I’m writing about this because as in most post break-up phases and hazes, I’m doing some accounting of the self. I’m looking back on my last two or three relationships (marriage not included), and I’m finding a pattern. I’m studying what I call the “point of entry” into my relationships - the courtship stage which graduates into the boyfriend/girlfriend phase, and I’m wondering, how did I get there? How do two people make that transition? It’s elusive to me. And yet, in retrospect, I’m afraid to admit that all of those relationships got off the ground as conquests. Where the guy “wanted” me, because of whatever he believed me to be from afar (the idea of me) and decided, “I’m gonna get that girl.”
Since my break up, some men have come out of the woodwork who I used to know platonically or otherwise. Now that I’m single, they’re back on the prowl. It’s cougel hunting season! I had a man practically wrestle me to the ground the other night trying to convince me why he was right for me, what he could offer me that my ex-boyfriend could not. But all along, what he was really saying was, “Why not me? What’s wrong with me that you won’t have me?”
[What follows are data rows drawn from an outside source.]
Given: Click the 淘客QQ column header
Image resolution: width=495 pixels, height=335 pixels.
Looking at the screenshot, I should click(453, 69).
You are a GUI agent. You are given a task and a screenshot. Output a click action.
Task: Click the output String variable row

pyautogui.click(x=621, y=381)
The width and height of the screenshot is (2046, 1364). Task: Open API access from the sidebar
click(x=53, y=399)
The truth is (although this isn’t why), if I did submit, if I did resurrect his ego by agreeing to be with him, what do you think would happen? He’d probably be like, “Oh shit, I didn’t think I’d actually catch my prey. And now that I have, what the hell do I do with it?” Am I being cynical? I don’t think so.
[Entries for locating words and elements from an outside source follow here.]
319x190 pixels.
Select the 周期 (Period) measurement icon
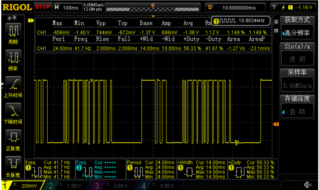[x=14, y=31]
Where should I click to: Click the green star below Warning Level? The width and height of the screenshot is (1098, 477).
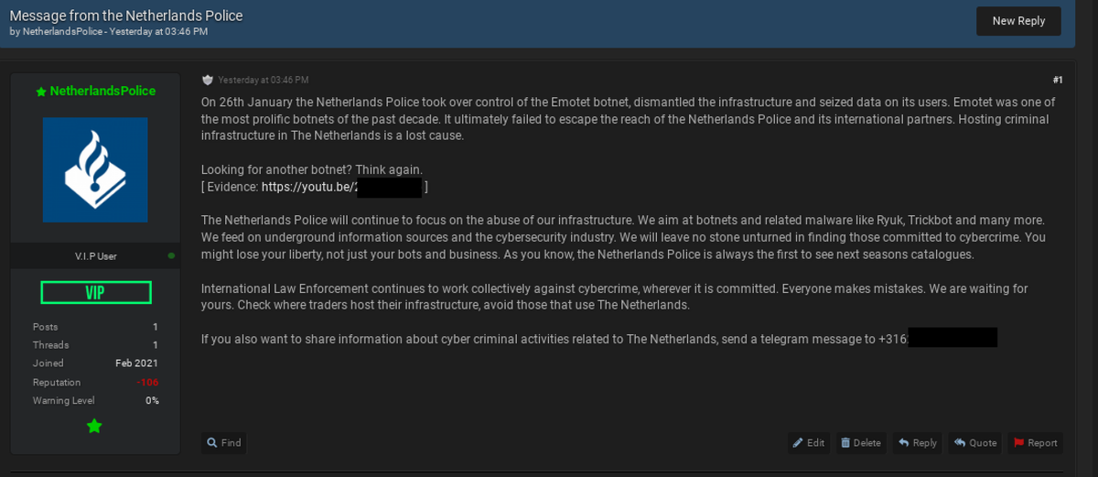point(94,426)
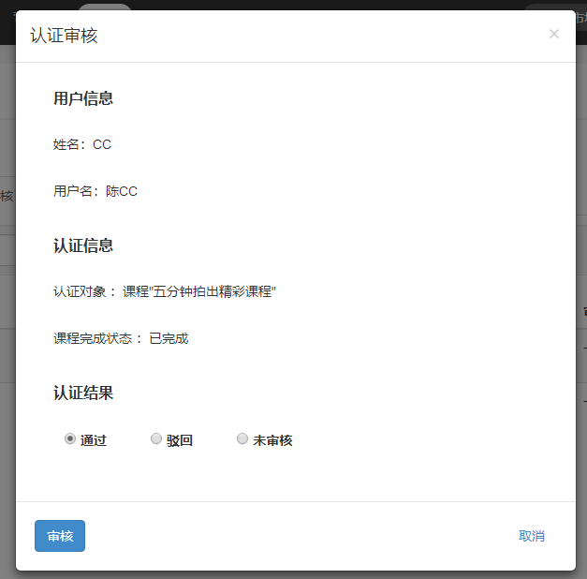This screenshot has height=579, width=587.
Task: Click the 认证信息 section heading
Action: [x=83, y=245]
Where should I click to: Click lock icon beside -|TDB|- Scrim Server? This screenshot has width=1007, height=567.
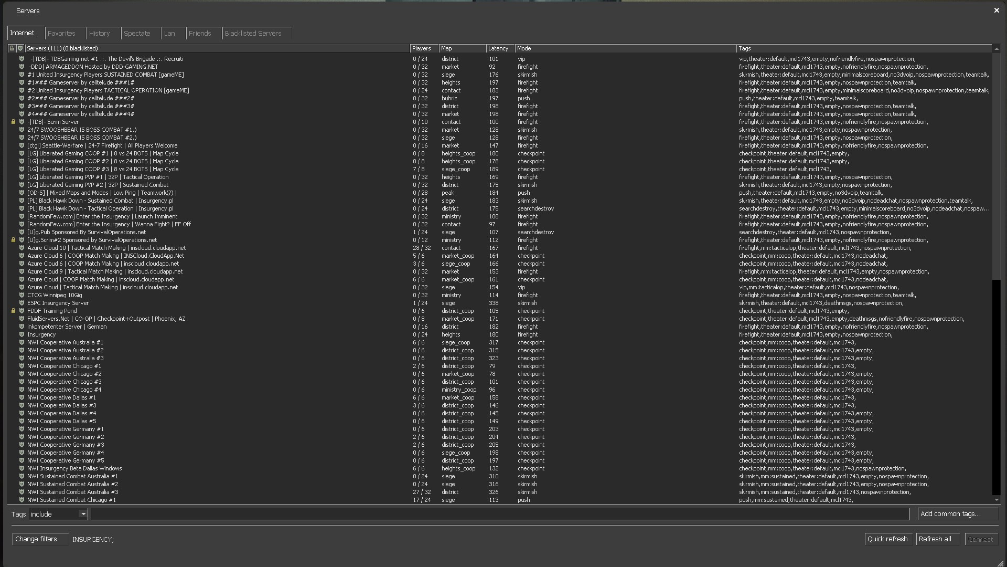tap(14, 122)
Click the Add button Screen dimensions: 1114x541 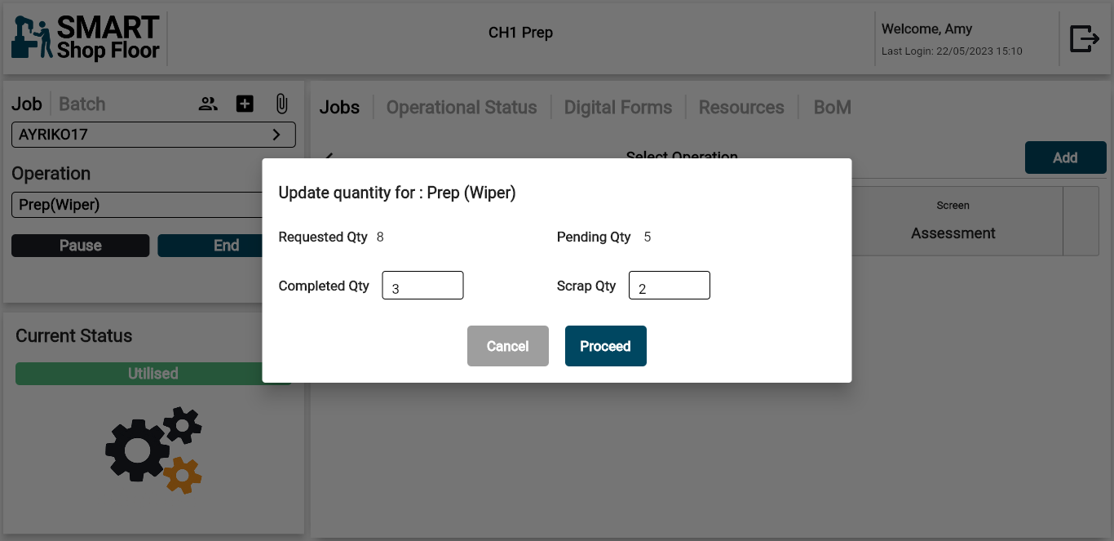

Funny enough, in all of those instances where I did end up with the guy, I was initially reticent. “No!” I said emphatically. “It’s never gonna happen,” or “I love cubs but you just missed the cub-off by a year!” or “You just got divorced yesterday!” “You’re two inches shorter than me!” and even, “You’re not only not Jewish, you’re not even circumsized!”
Well, where did that lead me, you ask? Yep, to the guy chasing me down harder. My falling. In love. Showing and giving of my true self. And then? Yeah. You’ve heard this story before. Guy pulls a Houdini. But this is not a newsflash. People, men and women, inherently love the chase. I’d even say it's elemental for every relationship’s point of entry.
So if that’s human nature, then what do we do about it? Play games? Change who we are?
My mother says not to. So do my sisters. But they aren’t single, and they are not in my shoes. My mother, when reading my blog says “Who are you? Where did you come from?” If your own mother thinks you’re an alien, or has blocked out your birth from her own womb, where does that leave you? For firsts, it probably means don’t take her advice.
My own sister once said, when I was heading out the door to City Crab on a blind date, what my male friend said too: “Just be careful. You’re a lot. Try not to be too much.” So I proceeded to walk to City Crab with my tail between my legs, and every time I had something witty to say, I had another crab leg instead. Which led to my feeling pretty crabby.
Did my meek damsel in distress masquerade make a difference? Did the dude call? Course not.
I know I’m asking a lot of questions here. Cuz it’s a work in progress. What do you all think? I’ve floated this theory by some men and they (sadly) have confirmed that:
All a guy really needs is a hot chick who doesn’t badger him. Who is "smart enough" and laughs at his jokes. And gives him frequent blow jobs.
True or false?
If true - what are women with more than that to give supposed to do?